- [Available data]

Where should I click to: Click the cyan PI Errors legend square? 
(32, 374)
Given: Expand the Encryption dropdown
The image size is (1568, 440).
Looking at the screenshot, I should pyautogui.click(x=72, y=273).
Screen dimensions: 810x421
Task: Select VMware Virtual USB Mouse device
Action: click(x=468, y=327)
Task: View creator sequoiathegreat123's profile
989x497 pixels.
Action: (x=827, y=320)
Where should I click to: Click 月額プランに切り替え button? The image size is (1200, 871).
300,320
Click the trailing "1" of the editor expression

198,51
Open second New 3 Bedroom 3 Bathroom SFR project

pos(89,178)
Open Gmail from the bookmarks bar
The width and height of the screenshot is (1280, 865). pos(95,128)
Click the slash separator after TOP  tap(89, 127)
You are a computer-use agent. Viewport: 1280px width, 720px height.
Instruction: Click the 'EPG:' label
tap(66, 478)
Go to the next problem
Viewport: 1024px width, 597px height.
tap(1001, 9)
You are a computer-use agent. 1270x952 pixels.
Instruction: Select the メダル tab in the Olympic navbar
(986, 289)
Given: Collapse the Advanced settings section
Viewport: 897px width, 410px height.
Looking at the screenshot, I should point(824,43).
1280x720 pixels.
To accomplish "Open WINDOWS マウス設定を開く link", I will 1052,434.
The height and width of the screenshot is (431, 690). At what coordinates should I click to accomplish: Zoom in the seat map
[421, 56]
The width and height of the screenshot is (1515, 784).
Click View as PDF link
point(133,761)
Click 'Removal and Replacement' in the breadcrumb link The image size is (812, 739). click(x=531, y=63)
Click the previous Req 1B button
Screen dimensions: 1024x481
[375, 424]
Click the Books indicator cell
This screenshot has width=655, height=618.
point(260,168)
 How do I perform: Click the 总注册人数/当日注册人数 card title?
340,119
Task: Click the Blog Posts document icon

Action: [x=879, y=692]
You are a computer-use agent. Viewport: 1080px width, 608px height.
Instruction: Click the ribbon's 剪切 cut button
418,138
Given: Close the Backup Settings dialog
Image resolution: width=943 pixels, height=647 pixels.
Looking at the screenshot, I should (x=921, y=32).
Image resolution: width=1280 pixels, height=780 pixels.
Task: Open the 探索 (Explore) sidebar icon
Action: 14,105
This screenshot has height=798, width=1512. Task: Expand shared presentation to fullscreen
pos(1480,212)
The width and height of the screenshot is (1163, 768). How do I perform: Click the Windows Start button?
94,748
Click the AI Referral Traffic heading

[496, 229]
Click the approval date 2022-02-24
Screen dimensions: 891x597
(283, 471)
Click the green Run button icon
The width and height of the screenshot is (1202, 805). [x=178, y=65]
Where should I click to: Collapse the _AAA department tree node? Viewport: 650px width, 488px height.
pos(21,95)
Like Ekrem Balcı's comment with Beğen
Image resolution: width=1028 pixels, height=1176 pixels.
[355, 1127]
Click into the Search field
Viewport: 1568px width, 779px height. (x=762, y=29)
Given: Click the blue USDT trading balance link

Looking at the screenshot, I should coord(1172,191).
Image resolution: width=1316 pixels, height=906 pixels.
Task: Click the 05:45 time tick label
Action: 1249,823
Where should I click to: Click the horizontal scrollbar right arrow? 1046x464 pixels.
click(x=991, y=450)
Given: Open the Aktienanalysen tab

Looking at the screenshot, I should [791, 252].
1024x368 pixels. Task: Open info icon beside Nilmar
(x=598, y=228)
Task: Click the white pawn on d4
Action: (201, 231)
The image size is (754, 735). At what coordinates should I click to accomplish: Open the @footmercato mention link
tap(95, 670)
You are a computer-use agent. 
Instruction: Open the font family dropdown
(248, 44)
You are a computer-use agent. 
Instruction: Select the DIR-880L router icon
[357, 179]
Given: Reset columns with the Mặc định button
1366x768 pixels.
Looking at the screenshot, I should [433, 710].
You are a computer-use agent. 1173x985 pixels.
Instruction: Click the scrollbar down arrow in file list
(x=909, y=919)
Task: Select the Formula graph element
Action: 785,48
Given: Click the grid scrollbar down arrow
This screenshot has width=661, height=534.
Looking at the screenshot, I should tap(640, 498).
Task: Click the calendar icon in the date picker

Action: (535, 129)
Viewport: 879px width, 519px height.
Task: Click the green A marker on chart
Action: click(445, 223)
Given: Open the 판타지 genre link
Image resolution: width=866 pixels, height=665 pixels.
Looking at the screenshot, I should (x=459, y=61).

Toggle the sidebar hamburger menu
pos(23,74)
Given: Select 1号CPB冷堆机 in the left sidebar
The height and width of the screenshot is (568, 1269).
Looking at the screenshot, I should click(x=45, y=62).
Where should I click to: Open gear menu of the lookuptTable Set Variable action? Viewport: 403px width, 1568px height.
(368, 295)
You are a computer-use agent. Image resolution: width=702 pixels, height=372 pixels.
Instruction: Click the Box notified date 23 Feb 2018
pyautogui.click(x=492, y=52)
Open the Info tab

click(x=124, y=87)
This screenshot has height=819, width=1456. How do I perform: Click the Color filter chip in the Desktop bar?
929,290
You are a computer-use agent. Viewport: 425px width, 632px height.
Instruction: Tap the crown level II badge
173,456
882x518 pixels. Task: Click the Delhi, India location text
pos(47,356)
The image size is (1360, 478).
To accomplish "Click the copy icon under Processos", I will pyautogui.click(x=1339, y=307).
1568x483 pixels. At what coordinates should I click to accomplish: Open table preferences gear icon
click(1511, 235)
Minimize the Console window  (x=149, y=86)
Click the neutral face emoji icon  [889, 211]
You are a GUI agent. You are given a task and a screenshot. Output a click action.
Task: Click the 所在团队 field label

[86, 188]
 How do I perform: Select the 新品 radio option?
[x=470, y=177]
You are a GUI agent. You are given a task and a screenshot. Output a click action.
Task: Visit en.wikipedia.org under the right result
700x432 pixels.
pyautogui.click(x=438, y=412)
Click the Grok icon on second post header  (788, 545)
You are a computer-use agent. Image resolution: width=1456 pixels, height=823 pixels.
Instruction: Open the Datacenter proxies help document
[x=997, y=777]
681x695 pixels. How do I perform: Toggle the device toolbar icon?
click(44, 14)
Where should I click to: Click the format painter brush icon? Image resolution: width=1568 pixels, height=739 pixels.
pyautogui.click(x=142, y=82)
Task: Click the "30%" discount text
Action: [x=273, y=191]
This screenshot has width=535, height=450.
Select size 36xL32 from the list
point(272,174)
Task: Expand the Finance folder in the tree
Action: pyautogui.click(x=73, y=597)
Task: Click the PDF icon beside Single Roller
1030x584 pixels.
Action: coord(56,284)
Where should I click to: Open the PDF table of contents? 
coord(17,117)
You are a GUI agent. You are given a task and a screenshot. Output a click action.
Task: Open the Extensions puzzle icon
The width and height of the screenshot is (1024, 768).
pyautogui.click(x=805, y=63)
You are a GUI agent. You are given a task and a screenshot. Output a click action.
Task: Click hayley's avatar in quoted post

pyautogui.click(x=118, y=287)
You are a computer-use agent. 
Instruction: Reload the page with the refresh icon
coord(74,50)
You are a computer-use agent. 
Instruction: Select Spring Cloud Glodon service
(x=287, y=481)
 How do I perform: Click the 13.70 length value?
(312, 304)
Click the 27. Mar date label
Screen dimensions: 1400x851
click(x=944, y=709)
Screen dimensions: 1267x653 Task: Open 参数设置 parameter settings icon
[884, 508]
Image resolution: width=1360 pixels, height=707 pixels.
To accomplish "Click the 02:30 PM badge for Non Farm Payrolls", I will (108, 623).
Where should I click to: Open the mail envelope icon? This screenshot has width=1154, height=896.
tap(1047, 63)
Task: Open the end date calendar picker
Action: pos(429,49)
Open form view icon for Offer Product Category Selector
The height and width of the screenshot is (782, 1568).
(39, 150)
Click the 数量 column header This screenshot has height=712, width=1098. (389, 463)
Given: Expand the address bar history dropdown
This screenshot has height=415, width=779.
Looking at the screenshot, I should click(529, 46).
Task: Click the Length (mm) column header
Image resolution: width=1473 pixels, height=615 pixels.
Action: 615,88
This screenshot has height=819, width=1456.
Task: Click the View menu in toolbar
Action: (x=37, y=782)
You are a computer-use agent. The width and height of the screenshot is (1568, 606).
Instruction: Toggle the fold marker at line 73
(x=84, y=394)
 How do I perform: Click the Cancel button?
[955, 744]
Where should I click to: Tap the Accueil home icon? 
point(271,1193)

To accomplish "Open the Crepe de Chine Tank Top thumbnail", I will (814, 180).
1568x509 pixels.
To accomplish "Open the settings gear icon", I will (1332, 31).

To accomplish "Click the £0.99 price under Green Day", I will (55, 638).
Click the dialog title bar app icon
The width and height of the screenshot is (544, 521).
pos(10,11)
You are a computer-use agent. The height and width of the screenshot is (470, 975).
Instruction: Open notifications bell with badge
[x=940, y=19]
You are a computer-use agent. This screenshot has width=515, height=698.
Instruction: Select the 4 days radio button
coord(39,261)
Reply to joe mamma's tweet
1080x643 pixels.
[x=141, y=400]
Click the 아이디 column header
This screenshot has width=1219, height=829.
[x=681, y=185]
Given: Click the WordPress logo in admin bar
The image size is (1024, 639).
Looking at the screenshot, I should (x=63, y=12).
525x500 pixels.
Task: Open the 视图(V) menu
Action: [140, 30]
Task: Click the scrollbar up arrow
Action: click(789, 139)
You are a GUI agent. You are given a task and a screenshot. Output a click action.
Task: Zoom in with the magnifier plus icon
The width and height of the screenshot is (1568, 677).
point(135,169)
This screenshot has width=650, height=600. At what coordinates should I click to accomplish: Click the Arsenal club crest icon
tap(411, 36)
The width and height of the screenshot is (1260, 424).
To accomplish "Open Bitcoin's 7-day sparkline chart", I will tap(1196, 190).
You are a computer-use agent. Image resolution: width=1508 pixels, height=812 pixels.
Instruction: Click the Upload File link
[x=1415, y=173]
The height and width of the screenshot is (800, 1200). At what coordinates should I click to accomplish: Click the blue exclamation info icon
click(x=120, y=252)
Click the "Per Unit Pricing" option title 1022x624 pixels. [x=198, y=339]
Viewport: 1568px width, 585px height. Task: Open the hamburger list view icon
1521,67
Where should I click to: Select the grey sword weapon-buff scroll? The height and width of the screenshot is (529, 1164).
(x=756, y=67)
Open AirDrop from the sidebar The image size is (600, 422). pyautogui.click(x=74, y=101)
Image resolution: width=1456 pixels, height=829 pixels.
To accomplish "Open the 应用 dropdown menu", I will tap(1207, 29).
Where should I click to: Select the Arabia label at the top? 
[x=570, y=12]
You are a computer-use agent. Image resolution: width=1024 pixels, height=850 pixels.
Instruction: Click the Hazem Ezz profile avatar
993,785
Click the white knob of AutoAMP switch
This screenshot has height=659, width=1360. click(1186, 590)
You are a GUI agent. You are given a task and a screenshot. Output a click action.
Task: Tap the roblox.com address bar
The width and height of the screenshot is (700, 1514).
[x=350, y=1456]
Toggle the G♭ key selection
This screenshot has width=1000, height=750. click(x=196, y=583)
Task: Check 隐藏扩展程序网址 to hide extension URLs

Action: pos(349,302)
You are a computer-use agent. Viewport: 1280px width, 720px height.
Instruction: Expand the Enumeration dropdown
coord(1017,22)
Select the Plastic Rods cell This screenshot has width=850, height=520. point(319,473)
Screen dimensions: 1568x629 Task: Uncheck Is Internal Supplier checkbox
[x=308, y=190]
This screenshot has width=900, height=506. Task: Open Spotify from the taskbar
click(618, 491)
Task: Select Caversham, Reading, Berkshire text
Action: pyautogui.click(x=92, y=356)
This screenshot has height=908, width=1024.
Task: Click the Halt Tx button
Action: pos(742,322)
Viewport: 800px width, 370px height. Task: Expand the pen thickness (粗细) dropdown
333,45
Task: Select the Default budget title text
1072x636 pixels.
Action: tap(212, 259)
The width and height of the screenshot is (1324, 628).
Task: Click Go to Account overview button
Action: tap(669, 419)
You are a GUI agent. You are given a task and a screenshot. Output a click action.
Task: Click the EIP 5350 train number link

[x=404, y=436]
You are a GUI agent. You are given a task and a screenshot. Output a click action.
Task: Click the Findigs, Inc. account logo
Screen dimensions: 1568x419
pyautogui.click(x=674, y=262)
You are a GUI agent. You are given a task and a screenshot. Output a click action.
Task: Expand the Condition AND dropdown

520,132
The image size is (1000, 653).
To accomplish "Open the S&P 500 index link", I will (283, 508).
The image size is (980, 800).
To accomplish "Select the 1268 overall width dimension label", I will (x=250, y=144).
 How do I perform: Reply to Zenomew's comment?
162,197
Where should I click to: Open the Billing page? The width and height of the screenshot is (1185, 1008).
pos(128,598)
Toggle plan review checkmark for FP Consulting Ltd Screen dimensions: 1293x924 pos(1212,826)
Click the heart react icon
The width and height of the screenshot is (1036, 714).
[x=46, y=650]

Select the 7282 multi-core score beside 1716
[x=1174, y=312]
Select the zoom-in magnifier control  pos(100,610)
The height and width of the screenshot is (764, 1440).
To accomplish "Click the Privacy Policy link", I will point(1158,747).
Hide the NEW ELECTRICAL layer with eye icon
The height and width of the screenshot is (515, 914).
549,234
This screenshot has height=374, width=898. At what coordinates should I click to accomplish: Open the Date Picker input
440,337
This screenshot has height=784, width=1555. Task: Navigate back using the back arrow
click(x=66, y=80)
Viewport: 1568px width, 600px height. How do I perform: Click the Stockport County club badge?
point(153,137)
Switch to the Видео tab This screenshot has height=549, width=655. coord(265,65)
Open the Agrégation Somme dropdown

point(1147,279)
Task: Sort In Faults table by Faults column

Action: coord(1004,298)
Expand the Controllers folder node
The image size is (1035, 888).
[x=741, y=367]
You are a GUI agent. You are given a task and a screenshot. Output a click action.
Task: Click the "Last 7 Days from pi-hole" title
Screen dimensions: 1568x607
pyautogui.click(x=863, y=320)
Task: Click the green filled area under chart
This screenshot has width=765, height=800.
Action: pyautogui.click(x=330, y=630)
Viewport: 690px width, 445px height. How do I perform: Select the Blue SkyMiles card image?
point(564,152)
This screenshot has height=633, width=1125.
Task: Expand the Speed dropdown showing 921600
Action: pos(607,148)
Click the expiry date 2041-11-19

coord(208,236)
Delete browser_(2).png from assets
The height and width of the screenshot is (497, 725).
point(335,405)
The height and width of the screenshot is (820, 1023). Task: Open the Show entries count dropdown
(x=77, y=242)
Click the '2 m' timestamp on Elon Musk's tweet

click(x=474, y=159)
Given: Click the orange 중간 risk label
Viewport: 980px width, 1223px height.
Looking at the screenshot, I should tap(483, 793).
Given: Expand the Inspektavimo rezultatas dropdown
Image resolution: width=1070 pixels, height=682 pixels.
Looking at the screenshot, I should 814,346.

- [Activity]
Out of the material above, select every line that holds the string "magnifier".

- [Result for this exercise]
Task: Zoom in with the magnifier plus icon
Select the zoom-in magnifier control  pos(100,610)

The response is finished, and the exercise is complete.